How does everyone rate Masteron Enanthate? Is it worth doing?


----------



## 3752 (Jan 7, 2005)

yes mate it is probably the most underrated steroid out there


----------



## testman (Aug 7, 2009)

what would you compare it to mate? Ive been off steroids for around a year and 3 months, and my initial tren thought seemed overkill


----------



## sizar (Nov 13, 2008)

i was using mast e and test e till last week ran out of mast jus carrying on with test . nice hardner mate. also it acts as an anti estrogen as well. good stuff IMO


----------



## Craig660 (Dec 8, 2005)

So if mast acts as a anti E, would there be less of a need to control estrogen levels ???


----------



## Testoholic (Jun 13, 2009)

Pscarb said:


> yes mate it is probably the most underrated steroid out there


x2 :thumbup1:


----------



## sizar (Nov 13, 2008)

Craig660 said:


> So if mast acts as a anti E, would there be less of a need to control estrogen levels ???


obviously it depends on dose as well. and is different from one to another everyones reacts differently some ppl are prone to gyno and so and some are not but is always good to have AI incase you need it. but masteron does act as anti e as well not like AI not that strong. read up on it.


----------



## BB_999 (Feb 20, 2006)

Pscarb said:


> yes mate it is probably the most underrated steroid out there


Ditto, not used the Enth yet but love the Prop.

Stocked up on Enth for next cycle.

MUCH easier recovery than Tren too.


----------



## pea head (May 28, 2008)

Yes i have been saying this about mast for a few years now,just like anavar...great compounds.


----------



## testman (Aug 7, 2009)

Seen as masteron is seen as a hardener, should i add in winny or var?

Also what dose? never used either before, i weigh about 95kg give or take


----------



## 3752 (Jan 7, 2005)

Masteron is a steroid with hardening effects becuase it does not aromatize so can be used in a cycle as such no need to add winny or Var the suggested cycle is fine....


----------



## Mars (Aug 25, 2007)

Craig660 said:


> So if mast acts as a anti E, would there be less of a need to control estrogen levels ???
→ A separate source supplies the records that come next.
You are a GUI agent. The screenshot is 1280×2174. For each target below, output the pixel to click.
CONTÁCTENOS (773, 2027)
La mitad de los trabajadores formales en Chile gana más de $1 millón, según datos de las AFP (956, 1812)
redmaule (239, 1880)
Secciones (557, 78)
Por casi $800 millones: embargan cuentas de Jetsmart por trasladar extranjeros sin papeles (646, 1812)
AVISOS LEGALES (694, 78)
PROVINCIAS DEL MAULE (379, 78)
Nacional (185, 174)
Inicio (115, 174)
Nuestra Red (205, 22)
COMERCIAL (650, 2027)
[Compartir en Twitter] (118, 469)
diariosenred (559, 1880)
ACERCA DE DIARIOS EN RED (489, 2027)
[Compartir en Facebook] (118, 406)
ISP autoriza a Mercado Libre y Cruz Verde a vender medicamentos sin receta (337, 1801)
Mast doesn't act as an anti-e, it has very mild anti e properties, you would still be well advised to add an AI if running aromatisable compounds.


----------



## mrbez (Feb 8, 2008)

Hi mate,

I am currently running test cyp at 500mg and masteron at 400mg per week.

This is my third course, and by far my best.

My previous two were test only, and I bloated quite a lot.

I've found size and strength is increasing, but the water is staying off, my whole composition has changed, and I will definitely be using masteron again.


----------



## 3752 (Jan 7, 2005)

mars1960 said:


> Mast doesn't act as an anti-e, it has very mild anti e properties, you would still be well advised to add an AI if running aromatisable compounds.


At last some common dog....  this has been said about proviron and many have taken it that yuou can use either masteron/proviron instead of an Anti E.....

one of the reasons why Masteron is a good drug to use in a cycle is because one of the benefits it has is to lower the SHBG in the body thus allowing more active test to roam the body and do its job....


----------



## Rossy Balboa (Nov 6, 2008)

OP..sorry to hijack but how often does mast enan need to jabbed per week,is once a week ok?


----------



## 3752 (Jan 7, 2005)

once a week for any long ester is fine and all is needed


----------



## Rossy Balboa (Nov 6, 2008)

Pscarb said:


> once a week for any long ester is fine and all is needed


Brilliant,i may use a low dose of this is my next cycle. What sort of dose would you say you would need to see results from it?Its also only my second cycle,is this drug ok to use for my aas experience?


----------



## sizar (Nov 13, 2008)

I used 250mg a week along with 500mg test e but only felt bit of hardness i was advised if you want to get anything out of it atleast 500mg of masteron


----------



## Rossy Balboa (Nov 6, 2008)

sizar said:


> I used 250mg a week along with 500mg test e but only felt bit of hardness i was advised if you want to get anything out of it atleast 500mg of masteron


Hmm ah right,i might give it a miss then...stick with the test for now i think


----------



## mrbez (Feb 8, 2008)

Rossy, I am on my third cycle now.

I used test only for my first two, and have added masteron to this one.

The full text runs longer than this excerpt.